▸ **TASK DATA**
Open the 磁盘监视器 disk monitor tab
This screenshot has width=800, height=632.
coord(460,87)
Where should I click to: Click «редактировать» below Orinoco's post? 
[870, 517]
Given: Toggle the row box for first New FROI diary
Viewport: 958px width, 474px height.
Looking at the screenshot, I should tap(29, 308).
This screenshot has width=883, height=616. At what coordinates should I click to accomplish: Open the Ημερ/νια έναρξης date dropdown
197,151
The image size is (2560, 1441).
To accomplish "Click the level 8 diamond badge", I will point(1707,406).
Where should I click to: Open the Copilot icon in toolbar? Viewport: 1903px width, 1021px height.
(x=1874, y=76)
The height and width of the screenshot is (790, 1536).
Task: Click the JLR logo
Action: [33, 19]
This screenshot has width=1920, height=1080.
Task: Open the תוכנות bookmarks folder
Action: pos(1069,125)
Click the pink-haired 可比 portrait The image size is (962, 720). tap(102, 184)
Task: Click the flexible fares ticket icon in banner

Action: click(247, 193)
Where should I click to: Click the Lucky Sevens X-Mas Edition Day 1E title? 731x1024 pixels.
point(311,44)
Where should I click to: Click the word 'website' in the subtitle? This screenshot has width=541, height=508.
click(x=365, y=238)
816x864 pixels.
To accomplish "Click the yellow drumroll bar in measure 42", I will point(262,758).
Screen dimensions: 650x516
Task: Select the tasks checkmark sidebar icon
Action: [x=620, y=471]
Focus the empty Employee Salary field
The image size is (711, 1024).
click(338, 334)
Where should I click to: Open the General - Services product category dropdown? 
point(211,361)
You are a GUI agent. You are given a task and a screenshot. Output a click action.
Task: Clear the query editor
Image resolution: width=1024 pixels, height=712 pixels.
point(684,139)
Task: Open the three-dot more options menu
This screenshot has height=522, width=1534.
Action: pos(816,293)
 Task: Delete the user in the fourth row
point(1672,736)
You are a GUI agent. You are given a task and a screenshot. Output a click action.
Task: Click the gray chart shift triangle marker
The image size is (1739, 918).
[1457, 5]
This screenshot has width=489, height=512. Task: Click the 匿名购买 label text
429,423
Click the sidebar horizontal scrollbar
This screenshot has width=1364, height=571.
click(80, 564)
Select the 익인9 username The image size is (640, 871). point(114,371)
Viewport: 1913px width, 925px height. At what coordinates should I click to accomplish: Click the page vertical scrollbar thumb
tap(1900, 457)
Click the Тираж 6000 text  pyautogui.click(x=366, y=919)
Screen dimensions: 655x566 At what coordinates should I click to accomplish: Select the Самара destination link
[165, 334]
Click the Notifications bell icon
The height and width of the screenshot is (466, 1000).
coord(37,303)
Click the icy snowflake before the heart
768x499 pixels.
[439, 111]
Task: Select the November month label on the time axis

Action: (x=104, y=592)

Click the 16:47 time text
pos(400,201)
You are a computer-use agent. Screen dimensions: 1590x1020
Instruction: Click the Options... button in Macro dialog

▸ **PROBLEM DESCRIPTION**
Only the lines from the one that holds "Task: Select the November" through the end of the records should appear in the answer, each restated exactly.

▸ **TASK SOLUTION**
Task: Select the November month label on the time axis

Action: (x=104, y=592)

Click the 16:47 time text
pos(400,201)
You are a computer-use agent. Screen dimensions: 1590x1020
Instruction: Click the Options... button in Macro dialog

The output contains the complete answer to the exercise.